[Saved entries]
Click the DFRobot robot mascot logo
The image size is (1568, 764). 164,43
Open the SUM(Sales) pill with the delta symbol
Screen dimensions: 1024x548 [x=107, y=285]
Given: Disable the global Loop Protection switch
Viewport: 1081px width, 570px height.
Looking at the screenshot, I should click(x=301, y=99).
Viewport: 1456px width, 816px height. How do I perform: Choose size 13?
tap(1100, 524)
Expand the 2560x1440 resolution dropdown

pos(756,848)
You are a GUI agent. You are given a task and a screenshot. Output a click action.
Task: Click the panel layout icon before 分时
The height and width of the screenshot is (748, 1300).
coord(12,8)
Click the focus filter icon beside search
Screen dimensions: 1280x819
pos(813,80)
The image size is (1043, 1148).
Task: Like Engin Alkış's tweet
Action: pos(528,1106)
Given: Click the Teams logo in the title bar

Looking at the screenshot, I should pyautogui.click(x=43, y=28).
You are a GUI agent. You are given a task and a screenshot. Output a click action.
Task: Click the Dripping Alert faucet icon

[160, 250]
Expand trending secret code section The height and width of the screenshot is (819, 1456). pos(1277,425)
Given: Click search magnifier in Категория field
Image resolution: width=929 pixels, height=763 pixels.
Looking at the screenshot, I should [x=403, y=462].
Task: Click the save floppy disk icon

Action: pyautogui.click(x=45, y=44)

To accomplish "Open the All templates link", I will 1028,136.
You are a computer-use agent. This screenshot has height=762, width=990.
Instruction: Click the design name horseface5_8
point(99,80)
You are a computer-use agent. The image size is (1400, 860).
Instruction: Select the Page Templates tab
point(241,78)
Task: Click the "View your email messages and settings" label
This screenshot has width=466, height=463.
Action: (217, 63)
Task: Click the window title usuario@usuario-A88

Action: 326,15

Work instruction: Please show all lines from the entries that contain the word "computer".

Answer space:
You are a computer-use agent. This screenshot has height=762, width=990.
You are a computer-use agent. The image size is (1400, 860).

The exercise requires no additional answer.